YOUR GOAL: Write out the lines from the one with "Given: Click empty" through the one with "click(1061, 27)", both included, as a JSON list of strings with one string per line and no blank lines.
┌──
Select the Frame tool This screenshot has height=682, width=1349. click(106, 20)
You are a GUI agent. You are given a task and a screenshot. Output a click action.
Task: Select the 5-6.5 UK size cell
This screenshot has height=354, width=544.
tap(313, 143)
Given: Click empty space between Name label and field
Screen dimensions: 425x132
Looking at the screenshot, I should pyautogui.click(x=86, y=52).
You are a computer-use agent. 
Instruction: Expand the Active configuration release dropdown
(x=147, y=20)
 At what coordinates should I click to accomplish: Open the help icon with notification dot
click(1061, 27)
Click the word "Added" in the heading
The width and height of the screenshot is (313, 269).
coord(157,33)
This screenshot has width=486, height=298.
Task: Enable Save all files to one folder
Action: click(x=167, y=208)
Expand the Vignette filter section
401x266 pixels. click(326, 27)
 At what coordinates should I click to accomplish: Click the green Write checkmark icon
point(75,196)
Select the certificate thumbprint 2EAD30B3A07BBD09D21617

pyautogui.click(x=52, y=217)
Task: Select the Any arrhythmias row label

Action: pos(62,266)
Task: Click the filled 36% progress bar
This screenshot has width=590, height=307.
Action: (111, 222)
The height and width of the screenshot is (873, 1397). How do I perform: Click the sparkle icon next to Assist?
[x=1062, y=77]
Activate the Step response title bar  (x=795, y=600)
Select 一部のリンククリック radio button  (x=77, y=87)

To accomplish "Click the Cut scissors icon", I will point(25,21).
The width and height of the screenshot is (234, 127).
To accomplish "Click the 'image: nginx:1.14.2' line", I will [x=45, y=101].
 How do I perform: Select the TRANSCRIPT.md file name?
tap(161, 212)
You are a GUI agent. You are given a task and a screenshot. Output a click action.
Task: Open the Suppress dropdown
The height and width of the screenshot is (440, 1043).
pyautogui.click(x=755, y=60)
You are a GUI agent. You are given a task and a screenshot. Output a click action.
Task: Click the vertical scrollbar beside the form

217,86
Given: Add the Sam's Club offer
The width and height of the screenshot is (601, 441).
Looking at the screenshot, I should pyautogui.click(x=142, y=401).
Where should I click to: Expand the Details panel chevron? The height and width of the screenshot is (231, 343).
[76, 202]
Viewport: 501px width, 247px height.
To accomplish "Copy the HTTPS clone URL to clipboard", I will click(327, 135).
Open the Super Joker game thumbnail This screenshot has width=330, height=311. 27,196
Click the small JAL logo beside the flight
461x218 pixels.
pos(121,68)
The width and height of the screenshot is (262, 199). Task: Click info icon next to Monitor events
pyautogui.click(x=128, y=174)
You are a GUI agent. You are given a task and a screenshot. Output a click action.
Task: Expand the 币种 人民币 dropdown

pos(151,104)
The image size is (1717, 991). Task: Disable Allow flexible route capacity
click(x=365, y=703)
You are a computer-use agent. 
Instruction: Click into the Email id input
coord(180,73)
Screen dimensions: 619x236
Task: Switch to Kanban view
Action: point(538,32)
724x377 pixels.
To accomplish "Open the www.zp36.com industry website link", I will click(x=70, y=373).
└──
RESULT FOR THIS TASK:
[
  "Given: Click empty space between Name label and field",
  "Screen dimensions: 425x132",
  "Looking at the screenshot, I should pyautogui.click(x=86, y=52).",
  "You are a computer-use agent. ",
  "Instruction: Expand the Active configuration release dropdown",
  "(x=147, y=20)",
  " At what coordinates should I click to accomplish: Open the help icon with notification dot",
  "click(1061, 27)"
]